# Directions for this task
Word for word, please copy the line containing "This screenshot has width=872, height=463." and all lines after it in the entries below, and only those, leaving every picture out.

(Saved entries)
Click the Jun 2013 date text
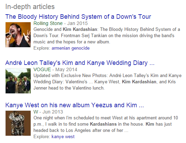186x143 pixels. pyautogui.click(x=53, y=112)
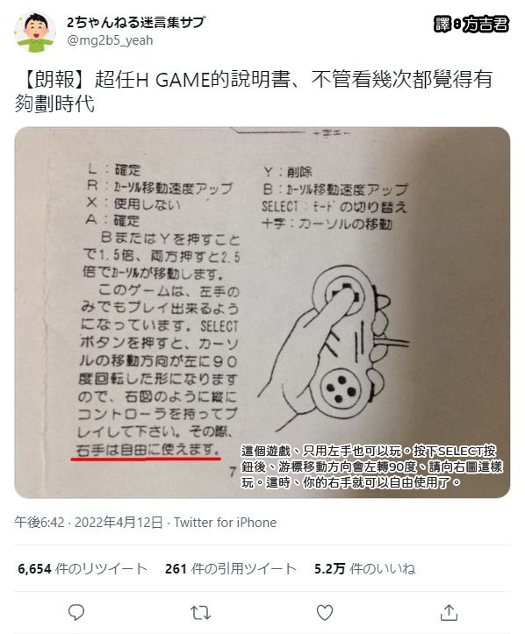
Task: Open the display name 2ちゃんねる迷言集サブ
Action: coord(136,22)
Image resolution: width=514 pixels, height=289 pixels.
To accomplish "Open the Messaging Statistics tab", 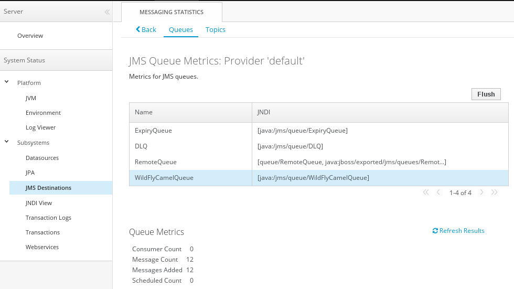I will click(172, 12).
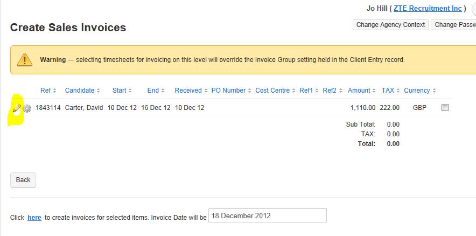Sort table by Received column header
Screen dimensions: 476x236
(188, 90)
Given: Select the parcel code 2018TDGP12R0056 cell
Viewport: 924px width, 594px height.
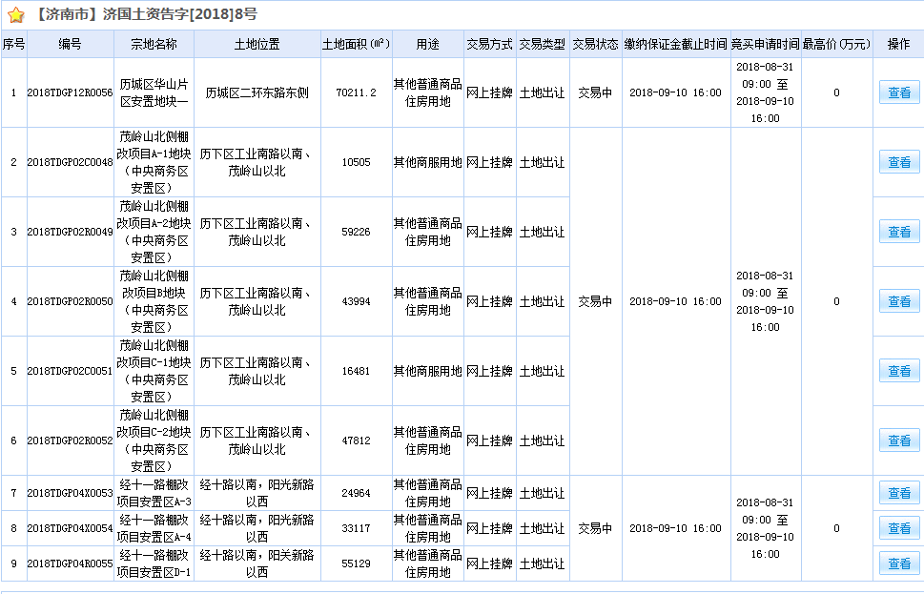Looking at the screenshot, I should 70,92.
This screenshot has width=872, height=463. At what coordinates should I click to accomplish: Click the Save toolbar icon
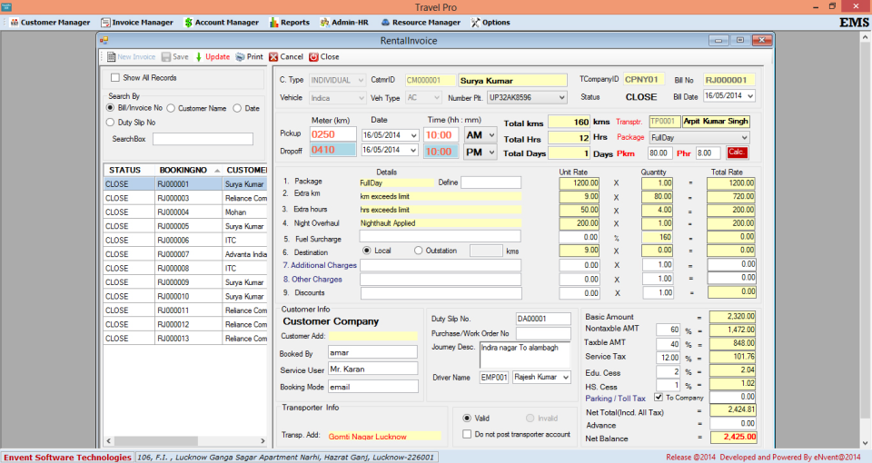(165, 56)
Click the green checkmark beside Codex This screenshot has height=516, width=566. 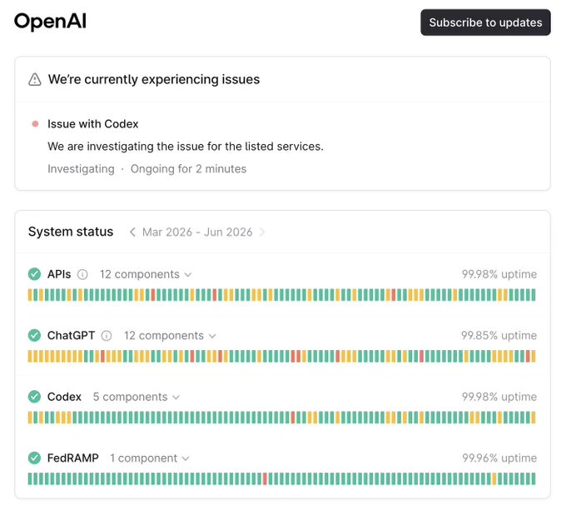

# Answer area
This screenshot has width=872, height=463. At what coordinates should I click to accomplish: Click the Save toolbar icon
(165, 56)
Click the green checkmark beside Codex This screenshot has height=516, width=566. 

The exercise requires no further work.